1. How about for their birthday or christmas they will say "you don't have to get me anything". At least mine does but I know I better have something if I want to avoid trouble.
    1 person likes this.
  2. DAMN BRAGGARD!!!!!!!!!!!!!!!!!!!!!!!!!:911:
  3. Not only does it mean you'd better get something, it also means "I gave you at least a dozen hints over the last 3 months. I hope for your sake you've been paying attention, 'cause you're not getting anymore."
    1 person likes this.

  4. Hints? Hell I give my husband a "wish list" with the item, price, store and a PICTURE of what I want. :grin:

    This came about because I asked for a Tiffany lamp for Christmas and he said he wasn't getting me a lamp from that store. I had to explain it was a style of lamp... not where it came from.

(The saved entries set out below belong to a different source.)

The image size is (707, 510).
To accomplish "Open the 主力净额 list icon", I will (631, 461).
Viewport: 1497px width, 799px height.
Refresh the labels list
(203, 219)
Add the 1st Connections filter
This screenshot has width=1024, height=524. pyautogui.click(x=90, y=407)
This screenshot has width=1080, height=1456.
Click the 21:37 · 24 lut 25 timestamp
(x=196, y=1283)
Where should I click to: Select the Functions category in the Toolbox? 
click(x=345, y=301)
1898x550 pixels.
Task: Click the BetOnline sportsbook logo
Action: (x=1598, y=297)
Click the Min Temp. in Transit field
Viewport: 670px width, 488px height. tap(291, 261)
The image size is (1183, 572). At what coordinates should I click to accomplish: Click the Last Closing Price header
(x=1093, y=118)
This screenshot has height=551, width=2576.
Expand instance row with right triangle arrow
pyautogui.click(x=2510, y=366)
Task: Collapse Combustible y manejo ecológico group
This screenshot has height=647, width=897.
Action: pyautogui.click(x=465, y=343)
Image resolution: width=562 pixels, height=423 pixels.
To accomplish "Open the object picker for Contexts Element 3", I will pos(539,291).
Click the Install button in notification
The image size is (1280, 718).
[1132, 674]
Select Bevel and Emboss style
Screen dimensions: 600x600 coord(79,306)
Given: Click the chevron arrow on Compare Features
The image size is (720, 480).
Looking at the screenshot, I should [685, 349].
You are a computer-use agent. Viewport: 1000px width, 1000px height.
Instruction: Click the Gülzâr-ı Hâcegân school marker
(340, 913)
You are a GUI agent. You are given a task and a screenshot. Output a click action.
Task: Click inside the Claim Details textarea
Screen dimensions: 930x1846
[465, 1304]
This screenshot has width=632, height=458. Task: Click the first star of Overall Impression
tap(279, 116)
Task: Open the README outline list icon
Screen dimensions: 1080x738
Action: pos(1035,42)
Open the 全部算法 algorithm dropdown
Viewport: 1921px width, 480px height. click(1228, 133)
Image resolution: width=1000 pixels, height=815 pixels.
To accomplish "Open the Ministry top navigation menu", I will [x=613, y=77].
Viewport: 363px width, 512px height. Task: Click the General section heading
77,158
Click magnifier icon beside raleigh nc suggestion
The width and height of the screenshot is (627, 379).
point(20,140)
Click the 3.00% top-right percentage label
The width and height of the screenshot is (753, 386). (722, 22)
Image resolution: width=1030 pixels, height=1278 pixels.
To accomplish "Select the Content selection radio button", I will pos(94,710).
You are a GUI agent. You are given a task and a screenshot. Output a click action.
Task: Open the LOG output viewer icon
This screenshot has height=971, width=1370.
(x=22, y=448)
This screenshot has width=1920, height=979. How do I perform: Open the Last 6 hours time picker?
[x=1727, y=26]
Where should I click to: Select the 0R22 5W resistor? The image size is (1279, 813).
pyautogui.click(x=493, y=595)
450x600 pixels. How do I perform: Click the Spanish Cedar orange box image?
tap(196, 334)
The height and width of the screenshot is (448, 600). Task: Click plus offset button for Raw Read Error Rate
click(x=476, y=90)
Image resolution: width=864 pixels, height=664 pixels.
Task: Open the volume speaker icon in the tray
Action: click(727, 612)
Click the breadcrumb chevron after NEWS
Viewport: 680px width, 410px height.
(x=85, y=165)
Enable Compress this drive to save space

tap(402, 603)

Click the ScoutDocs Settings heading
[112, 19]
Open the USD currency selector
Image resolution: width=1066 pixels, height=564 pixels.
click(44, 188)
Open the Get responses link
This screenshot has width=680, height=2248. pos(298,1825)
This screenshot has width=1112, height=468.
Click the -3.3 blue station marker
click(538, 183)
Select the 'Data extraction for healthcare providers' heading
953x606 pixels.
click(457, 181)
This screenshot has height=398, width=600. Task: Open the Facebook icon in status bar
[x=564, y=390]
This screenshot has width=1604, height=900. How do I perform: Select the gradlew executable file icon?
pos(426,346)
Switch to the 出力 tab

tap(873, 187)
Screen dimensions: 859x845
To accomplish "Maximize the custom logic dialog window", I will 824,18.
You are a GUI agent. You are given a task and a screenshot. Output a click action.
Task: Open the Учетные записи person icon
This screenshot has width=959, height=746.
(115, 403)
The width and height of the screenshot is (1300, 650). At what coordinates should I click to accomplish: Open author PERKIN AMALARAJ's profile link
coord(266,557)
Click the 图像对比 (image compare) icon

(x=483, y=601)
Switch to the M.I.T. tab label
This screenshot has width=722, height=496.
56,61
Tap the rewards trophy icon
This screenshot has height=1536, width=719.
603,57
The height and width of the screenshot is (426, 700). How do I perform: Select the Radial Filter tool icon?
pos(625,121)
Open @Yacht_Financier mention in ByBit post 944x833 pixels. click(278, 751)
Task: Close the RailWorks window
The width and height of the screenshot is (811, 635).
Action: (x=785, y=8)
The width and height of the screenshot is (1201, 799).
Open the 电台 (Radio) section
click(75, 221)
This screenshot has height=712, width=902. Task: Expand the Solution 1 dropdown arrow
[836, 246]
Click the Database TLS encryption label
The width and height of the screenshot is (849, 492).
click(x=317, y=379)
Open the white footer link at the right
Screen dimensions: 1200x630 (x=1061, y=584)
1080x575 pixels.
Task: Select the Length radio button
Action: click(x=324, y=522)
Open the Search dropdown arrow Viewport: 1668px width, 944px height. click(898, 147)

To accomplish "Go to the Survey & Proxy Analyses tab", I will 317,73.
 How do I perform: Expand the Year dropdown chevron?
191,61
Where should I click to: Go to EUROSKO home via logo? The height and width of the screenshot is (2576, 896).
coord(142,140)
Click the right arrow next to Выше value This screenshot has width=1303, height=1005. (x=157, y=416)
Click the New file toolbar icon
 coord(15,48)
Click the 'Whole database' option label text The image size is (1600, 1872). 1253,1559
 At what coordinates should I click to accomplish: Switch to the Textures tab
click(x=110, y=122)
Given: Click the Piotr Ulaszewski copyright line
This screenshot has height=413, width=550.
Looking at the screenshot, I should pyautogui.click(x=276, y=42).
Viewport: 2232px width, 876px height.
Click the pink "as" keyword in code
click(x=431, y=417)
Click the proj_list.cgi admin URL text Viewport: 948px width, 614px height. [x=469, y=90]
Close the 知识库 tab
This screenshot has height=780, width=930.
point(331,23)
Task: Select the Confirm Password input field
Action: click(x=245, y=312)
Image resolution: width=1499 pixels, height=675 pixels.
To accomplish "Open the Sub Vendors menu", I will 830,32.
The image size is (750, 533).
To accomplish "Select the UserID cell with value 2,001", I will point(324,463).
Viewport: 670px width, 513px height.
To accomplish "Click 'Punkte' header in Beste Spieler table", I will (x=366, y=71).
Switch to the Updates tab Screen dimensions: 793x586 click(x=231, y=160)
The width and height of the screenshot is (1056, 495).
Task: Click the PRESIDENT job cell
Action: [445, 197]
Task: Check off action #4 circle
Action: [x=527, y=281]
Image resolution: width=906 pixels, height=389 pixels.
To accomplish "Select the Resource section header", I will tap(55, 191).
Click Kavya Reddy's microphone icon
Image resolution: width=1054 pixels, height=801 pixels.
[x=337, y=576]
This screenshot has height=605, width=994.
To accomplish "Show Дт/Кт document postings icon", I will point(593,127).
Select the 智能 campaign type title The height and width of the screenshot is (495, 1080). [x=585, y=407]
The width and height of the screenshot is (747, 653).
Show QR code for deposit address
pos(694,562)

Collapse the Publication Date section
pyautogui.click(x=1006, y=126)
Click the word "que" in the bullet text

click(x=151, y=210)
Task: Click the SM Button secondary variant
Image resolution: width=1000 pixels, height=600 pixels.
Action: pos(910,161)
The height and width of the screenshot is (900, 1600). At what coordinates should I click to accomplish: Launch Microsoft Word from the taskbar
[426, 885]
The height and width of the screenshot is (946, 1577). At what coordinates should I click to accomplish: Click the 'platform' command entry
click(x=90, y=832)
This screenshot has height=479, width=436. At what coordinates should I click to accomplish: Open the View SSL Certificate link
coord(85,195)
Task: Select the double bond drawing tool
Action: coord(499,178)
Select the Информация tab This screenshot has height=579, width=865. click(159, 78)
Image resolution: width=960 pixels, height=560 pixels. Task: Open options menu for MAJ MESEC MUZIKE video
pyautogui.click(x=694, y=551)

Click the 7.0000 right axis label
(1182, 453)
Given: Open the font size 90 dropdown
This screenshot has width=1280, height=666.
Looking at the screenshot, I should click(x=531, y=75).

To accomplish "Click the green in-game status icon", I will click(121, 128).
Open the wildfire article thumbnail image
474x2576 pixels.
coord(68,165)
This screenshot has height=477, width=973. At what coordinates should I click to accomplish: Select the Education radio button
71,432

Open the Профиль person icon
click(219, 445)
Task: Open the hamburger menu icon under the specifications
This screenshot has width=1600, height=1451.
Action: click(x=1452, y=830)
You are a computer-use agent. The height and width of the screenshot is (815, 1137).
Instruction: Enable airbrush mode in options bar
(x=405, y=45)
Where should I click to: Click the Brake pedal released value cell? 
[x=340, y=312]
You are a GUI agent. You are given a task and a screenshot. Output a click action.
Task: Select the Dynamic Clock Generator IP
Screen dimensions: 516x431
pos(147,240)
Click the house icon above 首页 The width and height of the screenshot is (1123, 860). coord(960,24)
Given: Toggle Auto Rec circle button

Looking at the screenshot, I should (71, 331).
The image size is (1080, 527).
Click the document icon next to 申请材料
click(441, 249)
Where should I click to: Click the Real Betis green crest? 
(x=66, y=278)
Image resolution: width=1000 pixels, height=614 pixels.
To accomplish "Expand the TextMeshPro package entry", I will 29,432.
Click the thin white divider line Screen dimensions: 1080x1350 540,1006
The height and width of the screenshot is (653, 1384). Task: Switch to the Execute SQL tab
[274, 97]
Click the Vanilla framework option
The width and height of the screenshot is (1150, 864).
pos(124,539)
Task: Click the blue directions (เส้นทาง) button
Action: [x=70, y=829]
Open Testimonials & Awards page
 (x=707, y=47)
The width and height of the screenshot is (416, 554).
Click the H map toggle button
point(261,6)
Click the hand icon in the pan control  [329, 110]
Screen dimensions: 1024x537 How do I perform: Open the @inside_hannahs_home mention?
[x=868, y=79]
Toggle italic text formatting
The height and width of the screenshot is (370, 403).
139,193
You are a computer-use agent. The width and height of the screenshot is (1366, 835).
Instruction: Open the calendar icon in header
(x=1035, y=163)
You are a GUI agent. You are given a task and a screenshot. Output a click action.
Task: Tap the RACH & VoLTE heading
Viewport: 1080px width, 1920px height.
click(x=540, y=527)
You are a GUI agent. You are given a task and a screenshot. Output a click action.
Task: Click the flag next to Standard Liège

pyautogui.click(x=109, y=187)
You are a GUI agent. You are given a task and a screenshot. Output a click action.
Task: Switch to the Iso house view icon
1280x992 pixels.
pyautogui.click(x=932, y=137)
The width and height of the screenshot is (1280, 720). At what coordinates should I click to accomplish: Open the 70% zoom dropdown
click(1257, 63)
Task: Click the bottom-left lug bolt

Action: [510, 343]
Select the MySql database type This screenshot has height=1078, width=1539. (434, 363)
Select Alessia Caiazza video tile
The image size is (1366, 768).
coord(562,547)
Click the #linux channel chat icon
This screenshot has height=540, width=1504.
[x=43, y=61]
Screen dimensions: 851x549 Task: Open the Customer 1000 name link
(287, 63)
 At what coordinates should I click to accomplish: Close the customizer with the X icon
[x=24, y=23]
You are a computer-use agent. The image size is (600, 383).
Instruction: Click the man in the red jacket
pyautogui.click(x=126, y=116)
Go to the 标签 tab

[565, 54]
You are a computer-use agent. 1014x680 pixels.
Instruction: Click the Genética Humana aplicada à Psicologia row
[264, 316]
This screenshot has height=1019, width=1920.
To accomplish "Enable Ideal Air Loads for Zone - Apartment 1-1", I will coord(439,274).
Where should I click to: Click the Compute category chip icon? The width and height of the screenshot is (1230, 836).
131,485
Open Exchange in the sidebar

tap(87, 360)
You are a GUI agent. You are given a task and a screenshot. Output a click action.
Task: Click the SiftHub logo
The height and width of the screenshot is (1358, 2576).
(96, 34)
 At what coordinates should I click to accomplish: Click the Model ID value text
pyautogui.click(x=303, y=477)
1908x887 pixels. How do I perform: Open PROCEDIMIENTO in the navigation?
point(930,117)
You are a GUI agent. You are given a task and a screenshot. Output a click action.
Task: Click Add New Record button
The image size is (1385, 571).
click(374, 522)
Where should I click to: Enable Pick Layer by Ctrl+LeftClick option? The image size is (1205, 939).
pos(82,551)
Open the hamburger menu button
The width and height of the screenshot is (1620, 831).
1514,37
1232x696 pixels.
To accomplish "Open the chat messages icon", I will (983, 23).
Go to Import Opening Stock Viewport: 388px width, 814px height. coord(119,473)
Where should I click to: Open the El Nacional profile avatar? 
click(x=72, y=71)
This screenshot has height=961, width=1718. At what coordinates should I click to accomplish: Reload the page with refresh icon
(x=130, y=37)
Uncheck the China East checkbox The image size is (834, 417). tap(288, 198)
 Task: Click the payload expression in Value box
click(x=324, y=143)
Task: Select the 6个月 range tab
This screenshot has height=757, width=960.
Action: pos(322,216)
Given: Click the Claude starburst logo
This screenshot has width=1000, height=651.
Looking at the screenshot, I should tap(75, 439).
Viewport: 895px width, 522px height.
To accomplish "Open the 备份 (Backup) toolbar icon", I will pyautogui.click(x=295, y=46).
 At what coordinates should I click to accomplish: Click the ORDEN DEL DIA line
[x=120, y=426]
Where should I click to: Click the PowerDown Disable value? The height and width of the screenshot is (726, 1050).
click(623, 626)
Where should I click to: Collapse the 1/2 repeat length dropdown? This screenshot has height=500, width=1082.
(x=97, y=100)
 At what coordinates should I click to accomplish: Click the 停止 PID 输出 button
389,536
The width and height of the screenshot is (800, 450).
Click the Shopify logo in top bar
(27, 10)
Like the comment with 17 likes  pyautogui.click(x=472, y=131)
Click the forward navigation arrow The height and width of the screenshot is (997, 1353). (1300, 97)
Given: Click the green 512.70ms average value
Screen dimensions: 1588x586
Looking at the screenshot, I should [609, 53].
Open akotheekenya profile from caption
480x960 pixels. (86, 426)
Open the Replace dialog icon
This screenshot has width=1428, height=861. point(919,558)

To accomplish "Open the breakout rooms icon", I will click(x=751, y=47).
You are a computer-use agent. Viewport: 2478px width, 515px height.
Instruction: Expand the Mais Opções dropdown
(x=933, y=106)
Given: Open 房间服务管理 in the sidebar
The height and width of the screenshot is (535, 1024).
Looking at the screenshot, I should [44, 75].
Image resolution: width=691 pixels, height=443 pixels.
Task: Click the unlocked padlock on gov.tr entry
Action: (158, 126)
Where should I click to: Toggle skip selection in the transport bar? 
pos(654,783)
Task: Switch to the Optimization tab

    Remember he's a Bama fan. I have to spell it out for him. :thumb:
    1 person likes this.
  5. You're nicer (smarter) than most!
  6. My wife calls the Lancome counter first, then suggests I go by and ask for whoever she spoke to.

    Wifespeak, "I'll drive our daughter to the 1 hour concert that is a 360 mile round trip if you don't want too, she is only 13 once....." Guess what I get to do Saturday......
    1 person likes this.
  7. Got this in an e-mail today. Thought it would fit here.
    1 person likes this.
  8. :hihi:

    I made this mistake once... Valentines Day, my freshman year of HS with a girlfriend. I showed up at school & didn't have anything for her, even though she had stuff for me.

    I also learned that, "Sure, I don't mind if you go to another girl's homecoming" means, you are going to pay for a long, long time.

    I learned a lot in that first serious relationship.
  9. Look at what the dog did= YOUR dog crapped and here is the bag!
  10. whatever = just leave me the f alone!